Detectives haven't released a motive in the shooting or what possible connection the victims had to the gunman, 55-year-old Timothy Wall, who turned the gun on himself after shooting them.
According to a timeline released by the sheriff's office, the gunman had made a purchase at the Publix around 9 a.m. Thursday and returned just before 11:30 a.m. using a golf club putter as a cane.
The gunman watched the victims, who had entered the store around 11:07 a.m., from across the produce section before he shot the child then got into a struggle with the grandmother, officials said. During the struggle, the gunman shoved her to the ground and shot her, before he shot himself.
The gunman had arrived at the store on a red scooter, but officials said there are no cameras that capture the parking lot area so it's unknown if there may have been an interaction between the victims and the gunman in the parking lot.
Authorities said the gunman had been threatening to kill people, including children, on his Facebook page, but officials said they aren't releasing the Facebook postings while the incident remains under investigation.
"He has said, 'I want to kill people and children.' He's got friends.

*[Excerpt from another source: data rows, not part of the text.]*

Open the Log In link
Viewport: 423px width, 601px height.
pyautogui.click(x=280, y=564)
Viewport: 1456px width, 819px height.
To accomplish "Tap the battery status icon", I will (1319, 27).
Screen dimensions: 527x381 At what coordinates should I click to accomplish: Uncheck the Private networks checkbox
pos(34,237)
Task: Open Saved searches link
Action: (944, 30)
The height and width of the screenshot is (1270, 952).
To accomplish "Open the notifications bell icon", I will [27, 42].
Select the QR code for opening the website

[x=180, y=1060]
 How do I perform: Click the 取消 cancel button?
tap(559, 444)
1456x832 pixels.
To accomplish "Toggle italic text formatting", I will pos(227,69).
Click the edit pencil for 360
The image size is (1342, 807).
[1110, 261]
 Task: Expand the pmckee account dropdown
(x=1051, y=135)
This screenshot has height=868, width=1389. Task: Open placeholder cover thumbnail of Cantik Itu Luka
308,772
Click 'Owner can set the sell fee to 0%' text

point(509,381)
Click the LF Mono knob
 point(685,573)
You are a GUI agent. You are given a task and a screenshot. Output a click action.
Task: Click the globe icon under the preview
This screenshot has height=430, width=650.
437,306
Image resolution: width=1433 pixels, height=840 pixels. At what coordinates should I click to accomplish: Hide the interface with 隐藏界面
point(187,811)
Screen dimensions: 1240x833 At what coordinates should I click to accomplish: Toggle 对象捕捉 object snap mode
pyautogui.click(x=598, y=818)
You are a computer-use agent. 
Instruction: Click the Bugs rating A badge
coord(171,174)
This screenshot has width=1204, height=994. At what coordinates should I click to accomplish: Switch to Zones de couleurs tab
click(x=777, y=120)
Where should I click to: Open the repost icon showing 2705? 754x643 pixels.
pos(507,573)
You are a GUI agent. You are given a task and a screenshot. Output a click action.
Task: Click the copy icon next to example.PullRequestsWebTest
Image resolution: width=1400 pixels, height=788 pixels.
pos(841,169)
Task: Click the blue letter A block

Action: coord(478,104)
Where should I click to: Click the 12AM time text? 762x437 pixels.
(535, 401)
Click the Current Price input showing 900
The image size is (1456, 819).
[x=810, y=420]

Obviously, they saw that. His ex-wife said that he has been acting strange. He thinks he is being followed. He's paranoid. Do you think a damn soul told us about that? No," Palm Beach Sheriff Ric Bradshaw said at a press conference Friday. "That's how this could have been prevented. If somebody would have let us know who he is, we would have contacted him, seen if he has got a gun, gotten him into mental health and you wouldn't have two people dead. This didn't have to happen."
The gunman had been in financial and personal disarray for years before the shooting.
Earlier this year, he had declared bankruptcy. In his filing, he listed $6,000 in assets, including $9 in checking, $18 in savings, $4,100 in a stock trading account, $740 in bitcoin and a $300 gun. He said he earned $24,000 last year as a laborer working through a temp agency and his mode of transportation was the $600 scooter he rode to the killings.
Meanwhile, he had accumulated more than $215,000 in debts, most of it owed on the home his ex-wife now owns, the bankruptcy file shows. She divorced him in 2018 and he had signed over their house to her in 2019, Palm Beach County court records show.